ASSIGNMENT → Once the line containing "Click the Promap logo" is found in the records below, return it and each following line exactly, up to and including the line containing "The width and height of the screenshot is (716, 296).", and nothing else.

[Saved entries]
___

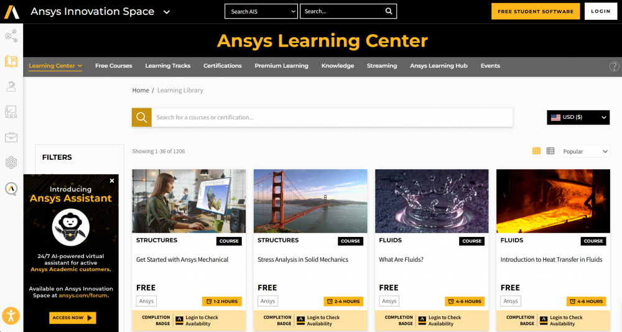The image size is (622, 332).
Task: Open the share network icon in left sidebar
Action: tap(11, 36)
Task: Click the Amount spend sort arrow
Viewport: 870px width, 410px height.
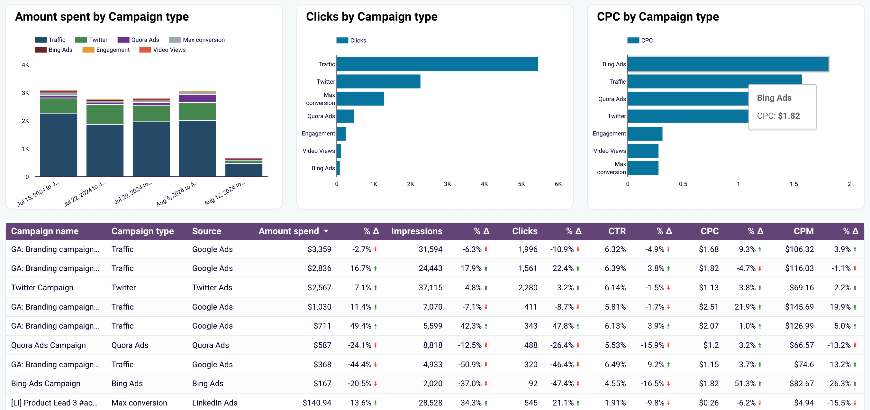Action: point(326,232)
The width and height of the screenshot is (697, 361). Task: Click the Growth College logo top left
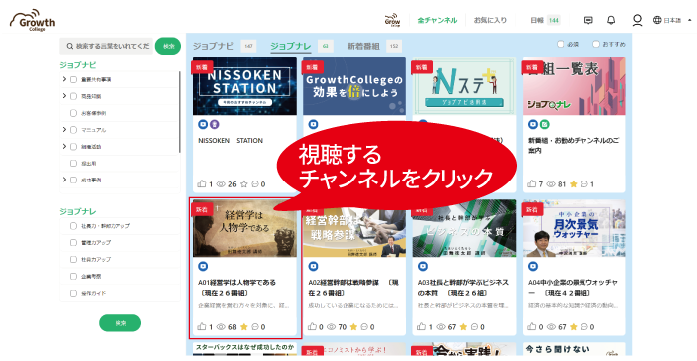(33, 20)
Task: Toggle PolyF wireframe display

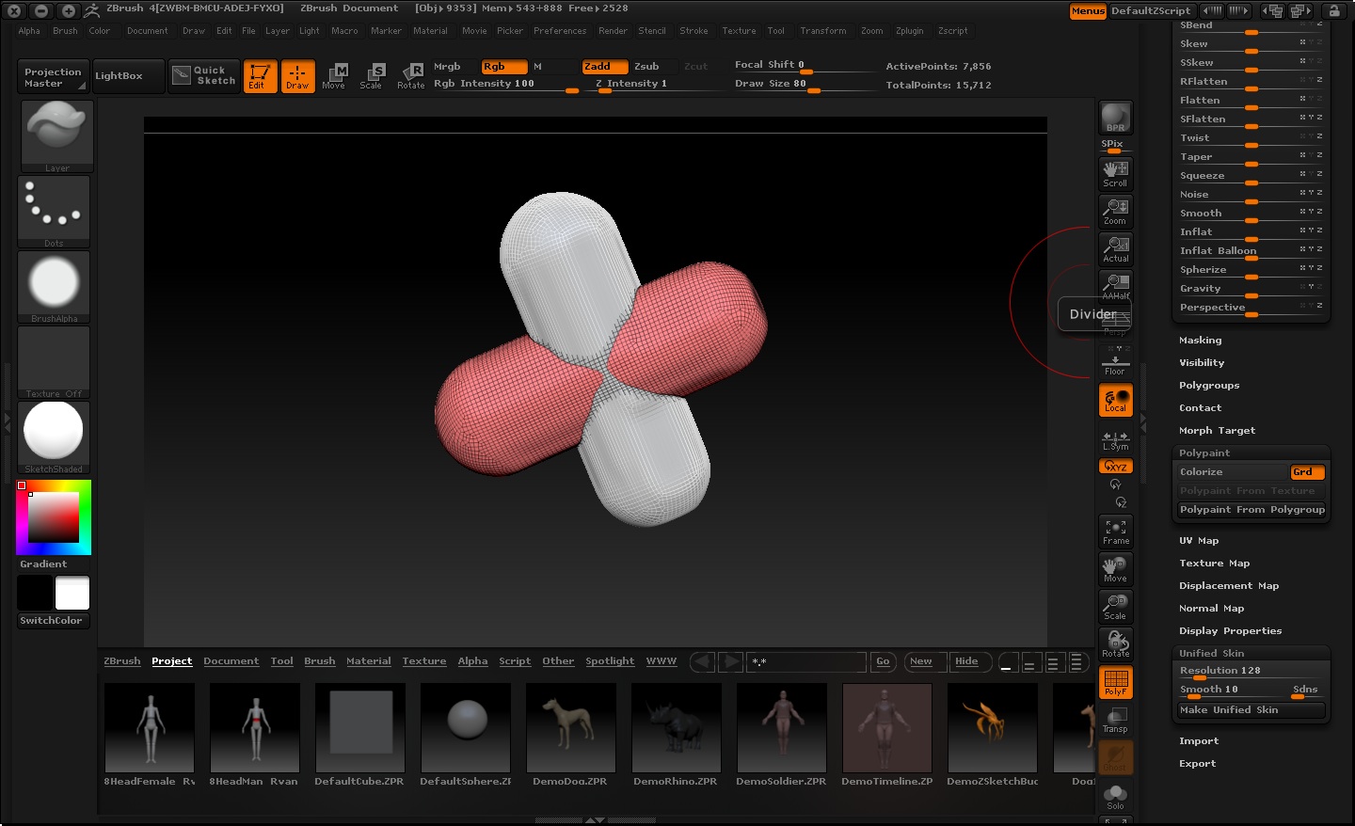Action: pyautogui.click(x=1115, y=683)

___

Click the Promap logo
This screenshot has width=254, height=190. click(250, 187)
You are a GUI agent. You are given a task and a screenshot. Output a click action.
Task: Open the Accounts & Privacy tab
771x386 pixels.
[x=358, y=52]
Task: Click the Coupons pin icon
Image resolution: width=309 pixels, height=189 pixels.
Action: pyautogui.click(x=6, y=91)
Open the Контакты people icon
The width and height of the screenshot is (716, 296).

___

RESPONSE BELOW →
Click the Promap logo
This screenshot has width=254, height=190. click(250, 187)
You are a GUI agent. You are given a task and a screenshot. Output a click action.
Task: Open the Accounts & Privacy tab
771x386 pixels.
[x=358, y=52]
Task: Click the Coupons pin icon
Image resolution: width=309 pixels, height=189 pixels.
Action: pyautogui.click(x=6, y=91)
Open the Контакты people icon
The width and height of the screenshot is (716, 296).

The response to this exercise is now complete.